話が大きく動くまでに時間がかかるものもありますが、これは序盤で事件が起き、そこからラストまでずっと続く緊迫感。あまりにも緊迫感が続くので疲労感まで襲ってきます。
トム・ハンクスの演技は他の映画同様もちろん素晴らしかったです。が、海賊を演じた役者さんたちの迫真の演技も素晴らしかったです。
この事件の肝となるのはソマリアという国。恥ずかしながら私はソマリアについてほぼ何も知らなかったんですが、長年に渡る内戦や干ばつ、また無政府状態の時期もあり、「世界一危険な国」と言われているそうです。
以下ネタバレあり
この映画を通して見えてくるのはソマリアの貧困問題。
この海賊たちは何も自分の財を築きたくて海賊をしている訳ではありません。将軍に強要されて海賊行為を行っているのです。生きていくにはきっとこれしか選択肢はないのでしょう。

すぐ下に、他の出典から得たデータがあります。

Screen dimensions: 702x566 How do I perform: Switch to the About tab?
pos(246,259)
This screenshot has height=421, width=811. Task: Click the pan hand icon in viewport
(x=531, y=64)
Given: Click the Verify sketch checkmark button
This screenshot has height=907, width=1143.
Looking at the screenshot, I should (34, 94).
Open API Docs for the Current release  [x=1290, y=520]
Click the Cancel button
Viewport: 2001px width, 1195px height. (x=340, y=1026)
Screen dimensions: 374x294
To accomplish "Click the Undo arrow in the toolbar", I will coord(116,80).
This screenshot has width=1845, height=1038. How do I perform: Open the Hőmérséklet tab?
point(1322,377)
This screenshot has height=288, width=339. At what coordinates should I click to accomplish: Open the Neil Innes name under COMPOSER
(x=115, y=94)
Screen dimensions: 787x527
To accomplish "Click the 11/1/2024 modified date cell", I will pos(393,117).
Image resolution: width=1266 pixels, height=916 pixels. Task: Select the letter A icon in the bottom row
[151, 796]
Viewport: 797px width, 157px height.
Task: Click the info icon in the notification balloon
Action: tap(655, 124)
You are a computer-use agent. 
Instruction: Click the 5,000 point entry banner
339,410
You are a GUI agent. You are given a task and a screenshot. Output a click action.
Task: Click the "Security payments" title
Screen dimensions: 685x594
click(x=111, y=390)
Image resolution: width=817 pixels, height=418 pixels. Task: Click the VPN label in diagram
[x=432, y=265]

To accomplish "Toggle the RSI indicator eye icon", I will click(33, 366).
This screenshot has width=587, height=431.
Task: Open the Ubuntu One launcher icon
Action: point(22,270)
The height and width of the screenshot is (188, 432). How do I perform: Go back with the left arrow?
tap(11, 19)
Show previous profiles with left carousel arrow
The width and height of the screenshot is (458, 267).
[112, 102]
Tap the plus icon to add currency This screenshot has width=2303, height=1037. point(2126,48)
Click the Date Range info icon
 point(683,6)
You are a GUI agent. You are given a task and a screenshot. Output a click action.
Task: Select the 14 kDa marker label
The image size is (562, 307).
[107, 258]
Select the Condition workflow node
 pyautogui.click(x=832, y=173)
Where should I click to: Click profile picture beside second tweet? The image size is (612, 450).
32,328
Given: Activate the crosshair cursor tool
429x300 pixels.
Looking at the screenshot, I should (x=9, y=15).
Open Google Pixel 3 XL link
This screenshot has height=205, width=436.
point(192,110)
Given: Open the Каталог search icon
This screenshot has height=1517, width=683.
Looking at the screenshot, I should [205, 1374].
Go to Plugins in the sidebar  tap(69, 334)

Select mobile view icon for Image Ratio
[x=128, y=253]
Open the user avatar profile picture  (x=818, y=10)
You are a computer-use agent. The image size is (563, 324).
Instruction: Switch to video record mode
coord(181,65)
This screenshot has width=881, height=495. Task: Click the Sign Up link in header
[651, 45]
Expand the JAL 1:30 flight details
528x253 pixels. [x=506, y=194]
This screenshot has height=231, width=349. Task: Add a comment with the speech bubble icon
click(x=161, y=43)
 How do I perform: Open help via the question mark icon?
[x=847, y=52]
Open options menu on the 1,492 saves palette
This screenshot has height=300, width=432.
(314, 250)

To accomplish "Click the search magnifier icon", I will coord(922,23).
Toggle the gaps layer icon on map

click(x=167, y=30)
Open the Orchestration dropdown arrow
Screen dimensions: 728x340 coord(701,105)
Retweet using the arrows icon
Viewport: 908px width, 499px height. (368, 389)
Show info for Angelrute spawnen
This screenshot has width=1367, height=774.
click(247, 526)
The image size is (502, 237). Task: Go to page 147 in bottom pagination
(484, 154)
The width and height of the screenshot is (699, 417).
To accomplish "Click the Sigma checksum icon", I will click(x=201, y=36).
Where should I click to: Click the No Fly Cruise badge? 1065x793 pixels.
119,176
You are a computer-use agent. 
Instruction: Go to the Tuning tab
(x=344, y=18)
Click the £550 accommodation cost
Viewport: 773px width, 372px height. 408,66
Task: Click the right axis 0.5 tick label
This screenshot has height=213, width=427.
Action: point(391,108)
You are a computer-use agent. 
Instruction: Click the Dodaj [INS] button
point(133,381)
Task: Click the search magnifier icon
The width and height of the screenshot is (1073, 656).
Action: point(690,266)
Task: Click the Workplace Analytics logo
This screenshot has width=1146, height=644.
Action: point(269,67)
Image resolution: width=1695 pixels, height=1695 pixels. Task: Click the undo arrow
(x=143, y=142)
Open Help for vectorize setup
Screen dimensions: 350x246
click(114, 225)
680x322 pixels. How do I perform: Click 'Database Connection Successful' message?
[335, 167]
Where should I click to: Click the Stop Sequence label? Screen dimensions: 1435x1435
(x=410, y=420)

一方で絶体絶命の状況に陥るフィリップですが、彼の最大に幸運なこと、それはアメリカ人として生まれてきたこと。このような状況に陥ればアメリカ海軍が助けに来てくれる。それはこの海賊たちの置かれた境遇と比べてなんと恵まれたことか。
生まれた国は自分では選べません。どの国に生まれるかなんて運命に委ねるしかないのですが、生まれた国によってこんなにも生きやすさが違ってくる。
海賊の一人が言った言葉が忘れられません。
「いつかニューヨークに行って車を買うんだ」
恐らくソマリアに生まれた彼が、これを実現させるのは無理でしょう。でもそんな夢でも持っていないと生きていけなかったのかもしれません。ソマリアに生まれなければ、蛮行などせず穏やかに暮らしていたかもしれません。何とも言えない虚しさを感じずにはいられませんでした。